Simple Algorithm time complexity Question

Question

Hi, I am working on an assignment for an intro Datamining course. I am trying to figure out the time complexity of an algorithm (see below)? Is it linear/exponential/log/quadratic/polynominal?
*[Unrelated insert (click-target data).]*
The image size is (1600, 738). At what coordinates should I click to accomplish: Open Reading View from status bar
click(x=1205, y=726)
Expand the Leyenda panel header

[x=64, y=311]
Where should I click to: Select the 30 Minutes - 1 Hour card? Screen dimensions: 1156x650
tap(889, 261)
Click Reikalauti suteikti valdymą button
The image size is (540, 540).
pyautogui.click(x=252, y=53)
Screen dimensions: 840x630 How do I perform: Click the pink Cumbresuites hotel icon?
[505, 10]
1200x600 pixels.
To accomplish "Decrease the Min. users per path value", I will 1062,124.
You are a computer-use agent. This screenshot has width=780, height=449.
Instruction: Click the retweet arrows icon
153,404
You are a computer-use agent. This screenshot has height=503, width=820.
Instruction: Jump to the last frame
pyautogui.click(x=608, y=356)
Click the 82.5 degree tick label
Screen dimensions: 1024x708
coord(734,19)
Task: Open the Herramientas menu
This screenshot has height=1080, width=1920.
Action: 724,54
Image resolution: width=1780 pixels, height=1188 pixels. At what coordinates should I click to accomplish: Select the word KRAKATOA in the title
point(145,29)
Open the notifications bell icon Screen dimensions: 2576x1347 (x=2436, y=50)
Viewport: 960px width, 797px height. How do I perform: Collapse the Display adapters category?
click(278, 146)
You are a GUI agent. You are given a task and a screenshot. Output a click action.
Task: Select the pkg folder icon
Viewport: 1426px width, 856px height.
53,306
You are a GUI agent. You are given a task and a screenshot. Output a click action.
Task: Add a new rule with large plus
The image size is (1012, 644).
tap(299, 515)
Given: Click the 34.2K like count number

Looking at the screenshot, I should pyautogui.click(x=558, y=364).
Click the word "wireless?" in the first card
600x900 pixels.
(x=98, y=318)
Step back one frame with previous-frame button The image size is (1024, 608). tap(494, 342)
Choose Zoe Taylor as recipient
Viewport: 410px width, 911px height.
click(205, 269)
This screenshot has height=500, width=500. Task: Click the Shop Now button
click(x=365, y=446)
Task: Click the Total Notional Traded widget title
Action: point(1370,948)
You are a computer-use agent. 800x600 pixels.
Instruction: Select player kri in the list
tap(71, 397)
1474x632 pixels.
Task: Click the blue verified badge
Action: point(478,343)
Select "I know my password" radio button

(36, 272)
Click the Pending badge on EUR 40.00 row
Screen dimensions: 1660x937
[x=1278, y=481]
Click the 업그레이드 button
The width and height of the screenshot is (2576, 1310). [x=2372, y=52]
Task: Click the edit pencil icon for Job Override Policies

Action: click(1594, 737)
Any tips on how to approach a question like this would be much appreciated

Consider the following algorithm for finding the third smallest element in an array:

• Input: n, a[1..n] - array a of numbers, and n is its size, n>=3
• Output: - return 3rd smallest number
• Temporary variables: b[1..3], t, i

Code:

b[1] = a[1]
b[2] = a[2]
if b[1] > b[2] then t=b[1]; b[1]=b[2];  b[2]=t
b[3] = a[3]
if b[2] > b[3] then t=b[2]; b[2]=b[3]; b[3]=t
if b[1] > b[2] then t=b[1]; b[1]=b[2]; b[2]=t
for (i = 4; i <= n; i = i+1)
  if a[i] < b[3] then b[3] = a[i]
  if b[2] > b[3] then t=b[2]; b[2]=b[3]; b[3]=t
  if b[1] > b[2] then t=b[1]; b[1]=b[2]; b[2]=t
return b[3]

Answer 1

It is linear, as the only inner loop repeats at most n times, and performs only constant time operations.

More specifically

1. b[1] = a[1]
2. b[2] = a[2]
3. if b[1] > b[2] then t=b[1]; b[1]=b[2]; b[2]=t
4. b[3] = a[3]
5. if b[2] > b[3] then t=b[2]; b[2]=b[3]; b[3]=t
6. if b[1] > b[2] then t=b[1]; b[1]=b[2]; b[2]=t
7. for (i = 4; i <= n; i = i+1)
8. | if a[i] < b[3] then
9. | | b[3] = a[i]
10. | | if b[2] > b[3] then t=b[2]; b[2]=b[3]; b[3]=t
11. | | if b[1] > b[2] then t=b[1]; b[1]=b[2]; b[2]=t
12. return b[3]

Lines 1-6 are executed only once and should be constant time. In the context of a single run through the for loop, Lines 8-11 are executed only once, and are all constant time operations; which are then repeated ~n-3 times.

Answer 2

A good rule of thumb is: how many times do you loop over the input?

Answer 3

This is O(n), it is always good to look at what the input is, and see what changes if you were to add another element to the array in this case.

You will find that you will have to scan over the array to find the 3rd smallest element in the array.